Could this happen in the Hauraki Gulf? Are historic landfill sites adequately protected from erosion and risks of sea level rise?
A Local Government New Zealand Report assessing the impacts of climate change found the Auckland region alone held 88 old landfill sites which would be exposed with 0.5m of sea level rise.
Some councils in the Hauraki Gulf catchment are already having to deal with the implications of sea level rise and coastal erosion. In 2016, the Hauraki District Council was faced with remediating a coastal landfill in the small seaside settlement of Kaiaua.
Home to a legendary Fish and Chip shop, the Kaiaua settlement sits on a coastline known as the Shorebird Coast. Each year migratory birds, including Bar-tailed Godwits, and nearly half the world population of Wrybill flock here.
For 20 years, a 205m stretch of the coastline was used as a landfill site for domestic waste and demolition waste, including asbestos. The landfill site stopped being used in the mid-80s and was largely forgotten about until coastal erosion and retreat of the shoreline started to expose and wash out the waste.
Hauraki District Council Group Manager for Engineering Services, Adrian de Laborde said that “Although expensive, the Council decided that removing it entirely would actually protect it for future generations and wouldn’t leave anybody else a problem later down the line.” The work cost $640,000 and involved clearing away grass, topsoil and clay from the 200m long and up to 15m wide site. About 2,400 tonnes of refuse was dug out and removed from the site. The volume of waste was three times more than was initially estimated by two separate and independent studies.
The task had to be carefully managed. Barriers were put in place to stop seawater from inundating the work area and the job had to be undertaken in stages to minimise the risk of the high tide washing into the exposed site.
Once the waste was removed, the site was restored by landscaping and re-grassing to be made safe for public use. Council staff conducted tests recently and found no contamination around the landfill.
The project also involved a clean-up of the surrounding area, mainly rubbish removal from mangroves that had washed out of the tip and down the coastline. Regular sweeps are still made to check the area and any refuse found is removed.
Two months on from the extreme weather in Westland, people working on the clean-up say it is going to take years to remediate. A team of about 10 workers are picking over the riverbed by hand, but they’re calling for a serious injection of taxpayer-funded resources to cope with the disaster.
When interviewed by RNZ’S Kathryn Ryan last week, the Minister of Conservation Eugenie Sage was clear that under the Resources Management Act, responsibility for landfill sites rests with local councils.

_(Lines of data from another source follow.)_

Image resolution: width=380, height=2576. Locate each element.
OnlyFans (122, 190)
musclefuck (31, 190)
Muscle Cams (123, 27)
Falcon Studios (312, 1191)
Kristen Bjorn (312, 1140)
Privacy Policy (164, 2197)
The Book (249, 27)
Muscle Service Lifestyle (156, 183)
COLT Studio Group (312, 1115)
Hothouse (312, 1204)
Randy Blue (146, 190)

In Kaiaua, the Council saw the problem emerge and took responsibility for mitigating it, at considerable cost. But with increasingly frequent and severe weather events, what other time bombs are ticking around the Hauraki Gulf / Tīkapa Moana? The previous State of the Gulf reports produced by the Hauraki Gulf Forum have not reported on the risk of coastal landfill sites, but recent events have brought the risk front of mind. Coastal landfills could be included in the next State of the Gulf report.